Law enforcement officials said the particulars of Moseley’s mental illness history would not have flagged her from purchasing a gun in Maryland, where buyers cannot pass a background check if they were either involuntarily committed for any period of time or voluntarily admitted to a psychiatric facility for at least 30 consecutive days.

A family friend of one of the victims killed in the shooting at the drugstore distribution centre in Aberdeen, Maryland, said the immigrant family from Nepal was utterly wracked with despair and confounded as to how a person with a history of mental illness had a gun in the first place.

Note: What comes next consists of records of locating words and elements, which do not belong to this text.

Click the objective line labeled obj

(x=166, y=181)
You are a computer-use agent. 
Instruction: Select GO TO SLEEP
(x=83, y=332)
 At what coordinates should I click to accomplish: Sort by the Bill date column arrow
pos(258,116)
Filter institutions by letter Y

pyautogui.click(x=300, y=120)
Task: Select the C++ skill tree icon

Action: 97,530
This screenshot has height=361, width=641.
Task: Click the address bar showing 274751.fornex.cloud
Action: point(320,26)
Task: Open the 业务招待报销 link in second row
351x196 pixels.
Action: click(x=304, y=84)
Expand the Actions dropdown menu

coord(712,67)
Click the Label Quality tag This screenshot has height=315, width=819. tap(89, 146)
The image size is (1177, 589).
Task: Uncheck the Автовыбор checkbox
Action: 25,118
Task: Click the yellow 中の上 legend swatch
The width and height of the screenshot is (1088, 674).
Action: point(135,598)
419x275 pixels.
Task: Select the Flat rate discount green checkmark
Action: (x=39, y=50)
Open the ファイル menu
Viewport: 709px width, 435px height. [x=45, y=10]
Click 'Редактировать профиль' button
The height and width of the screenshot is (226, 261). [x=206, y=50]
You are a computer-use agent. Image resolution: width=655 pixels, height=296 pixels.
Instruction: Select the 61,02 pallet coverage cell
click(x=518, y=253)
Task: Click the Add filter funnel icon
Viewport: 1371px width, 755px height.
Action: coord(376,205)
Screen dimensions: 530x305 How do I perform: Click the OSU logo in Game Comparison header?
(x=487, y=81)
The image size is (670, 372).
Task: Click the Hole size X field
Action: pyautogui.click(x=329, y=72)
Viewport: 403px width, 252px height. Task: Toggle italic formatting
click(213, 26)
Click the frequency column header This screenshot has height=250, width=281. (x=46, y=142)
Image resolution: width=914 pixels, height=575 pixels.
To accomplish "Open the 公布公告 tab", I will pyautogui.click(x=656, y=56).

“They cannot understand how this could happen. In Nepal, there are very few homicides. They are asking: ‘How did this person access a gun?” said Harry Bhandari, a community leader and candidate for state delegate who has known 41-year-old Brindra Giri’s family for about 10 years.

Giri, a mother of two, had only recently moved to the US from her homeland of Nepal to join her husband, an employee of a local liquor store. Authorities identified her as one of the three people killed when Moseley, a temp employee, opened fired at the Rite Aid facility.

The county sheriff told reporters that Moseley had become increasingly agitated in recent weeks, and relatives had been concerned for her well-being. She used a 9 mm Glock that she legally purchased in March to fire a total of 13 rounds on Thursday morning and died after shooting herself in the head.